Data items
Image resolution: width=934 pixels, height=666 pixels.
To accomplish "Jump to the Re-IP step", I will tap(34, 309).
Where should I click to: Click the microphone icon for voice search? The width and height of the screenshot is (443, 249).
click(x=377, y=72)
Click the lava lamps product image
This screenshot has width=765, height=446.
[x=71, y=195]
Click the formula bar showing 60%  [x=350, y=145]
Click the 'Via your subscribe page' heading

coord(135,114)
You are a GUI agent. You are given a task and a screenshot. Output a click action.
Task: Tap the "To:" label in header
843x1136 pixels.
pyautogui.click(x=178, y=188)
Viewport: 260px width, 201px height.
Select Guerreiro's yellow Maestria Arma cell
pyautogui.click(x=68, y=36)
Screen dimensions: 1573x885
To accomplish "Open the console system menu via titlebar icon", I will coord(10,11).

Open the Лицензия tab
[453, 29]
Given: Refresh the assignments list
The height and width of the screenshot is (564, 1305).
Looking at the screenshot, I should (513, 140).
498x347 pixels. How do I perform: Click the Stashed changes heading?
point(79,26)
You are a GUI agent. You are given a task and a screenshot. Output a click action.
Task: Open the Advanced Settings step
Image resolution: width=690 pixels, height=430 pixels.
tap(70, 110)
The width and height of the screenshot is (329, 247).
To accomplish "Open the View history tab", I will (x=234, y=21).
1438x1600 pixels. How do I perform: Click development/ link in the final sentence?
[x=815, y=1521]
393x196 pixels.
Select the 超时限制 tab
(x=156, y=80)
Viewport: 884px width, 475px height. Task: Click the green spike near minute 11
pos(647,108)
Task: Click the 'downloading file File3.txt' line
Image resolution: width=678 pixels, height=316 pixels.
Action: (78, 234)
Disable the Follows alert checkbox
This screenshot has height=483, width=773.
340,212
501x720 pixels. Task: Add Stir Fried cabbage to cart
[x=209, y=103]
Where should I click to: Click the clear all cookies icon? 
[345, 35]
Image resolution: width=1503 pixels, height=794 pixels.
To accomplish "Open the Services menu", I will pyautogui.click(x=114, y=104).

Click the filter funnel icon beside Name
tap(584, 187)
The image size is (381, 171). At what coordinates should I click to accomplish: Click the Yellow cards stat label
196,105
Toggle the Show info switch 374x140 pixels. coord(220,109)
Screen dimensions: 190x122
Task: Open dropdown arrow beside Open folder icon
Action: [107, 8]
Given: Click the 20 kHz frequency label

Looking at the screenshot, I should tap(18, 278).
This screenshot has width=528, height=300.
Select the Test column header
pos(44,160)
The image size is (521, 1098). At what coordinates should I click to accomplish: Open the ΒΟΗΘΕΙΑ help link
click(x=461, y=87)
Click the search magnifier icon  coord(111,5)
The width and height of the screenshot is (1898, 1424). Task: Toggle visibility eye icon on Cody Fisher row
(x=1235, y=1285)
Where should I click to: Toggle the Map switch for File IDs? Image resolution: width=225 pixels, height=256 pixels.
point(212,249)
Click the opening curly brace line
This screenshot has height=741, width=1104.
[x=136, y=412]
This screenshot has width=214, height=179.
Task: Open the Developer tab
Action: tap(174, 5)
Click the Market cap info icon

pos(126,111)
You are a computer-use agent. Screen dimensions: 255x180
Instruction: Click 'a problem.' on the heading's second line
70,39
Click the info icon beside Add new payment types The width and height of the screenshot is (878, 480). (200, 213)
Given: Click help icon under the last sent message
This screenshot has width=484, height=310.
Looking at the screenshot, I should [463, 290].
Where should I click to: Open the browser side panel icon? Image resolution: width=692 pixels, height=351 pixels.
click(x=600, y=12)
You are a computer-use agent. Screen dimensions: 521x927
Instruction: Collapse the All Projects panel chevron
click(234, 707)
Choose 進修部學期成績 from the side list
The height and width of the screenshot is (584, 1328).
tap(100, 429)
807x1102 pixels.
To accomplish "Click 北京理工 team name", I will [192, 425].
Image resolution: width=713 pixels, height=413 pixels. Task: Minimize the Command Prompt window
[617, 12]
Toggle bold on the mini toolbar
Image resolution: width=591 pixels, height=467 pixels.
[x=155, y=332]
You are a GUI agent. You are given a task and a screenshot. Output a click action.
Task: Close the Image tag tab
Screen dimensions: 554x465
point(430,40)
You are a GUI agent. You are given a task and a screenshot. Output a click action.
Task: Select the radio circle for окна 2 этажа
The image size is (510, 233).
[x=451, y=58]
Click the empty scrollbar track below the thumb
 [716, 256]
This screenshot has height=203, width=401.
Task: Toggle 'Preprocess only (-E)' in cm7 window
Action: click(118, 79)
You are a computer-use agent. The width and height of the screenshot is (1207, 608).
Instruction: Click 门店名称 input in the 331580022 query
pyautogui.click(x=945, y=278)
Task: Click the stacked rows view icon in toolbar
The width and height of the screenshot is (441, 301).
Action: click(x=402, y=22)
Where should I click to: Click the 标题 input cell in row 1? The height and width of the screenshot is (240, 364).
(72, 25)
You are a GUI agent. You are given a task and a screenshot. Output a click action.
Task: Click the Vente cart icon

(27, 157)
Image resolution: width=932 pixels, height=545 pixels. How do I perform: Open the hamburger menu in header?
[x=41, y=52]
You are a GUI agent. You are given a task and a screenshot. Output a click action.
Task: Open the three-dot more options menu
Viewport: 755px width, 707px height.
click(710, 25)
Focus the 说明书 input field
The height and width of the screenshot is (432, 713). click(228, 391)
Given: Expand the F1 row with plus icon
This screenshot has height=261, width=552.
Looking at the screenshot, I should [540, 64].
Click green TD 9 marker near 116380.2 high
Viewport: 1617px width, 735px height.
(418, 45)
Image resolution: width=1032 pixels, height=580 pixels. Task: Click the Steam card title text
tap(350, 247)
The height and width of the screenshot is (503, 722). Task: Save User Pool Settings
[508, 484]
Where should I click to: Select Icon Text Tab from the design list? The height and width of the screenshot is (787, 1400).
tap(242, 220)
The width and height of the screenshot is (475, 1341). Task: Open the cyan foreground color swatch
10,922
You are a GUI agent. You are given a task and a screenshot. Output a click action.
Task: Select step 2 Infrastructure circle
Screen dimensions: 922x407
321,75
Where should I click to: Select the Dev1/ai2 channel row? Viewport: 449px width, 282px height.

Exercise
Please copy the items from the line with "Click the search" up to and including the line with "(x=1235, y=1285)", shifting every coordinate in the answers by adding 149 to it. Keep the requests and the rest of those lines unchanged.

Output below
Click the search magnifier icon  coord(260,154)
The width and height of the screenshot is (1898, 1424). Task: Toggle visibility eye icon on Cody Fisher row
(x=1384, y=1434)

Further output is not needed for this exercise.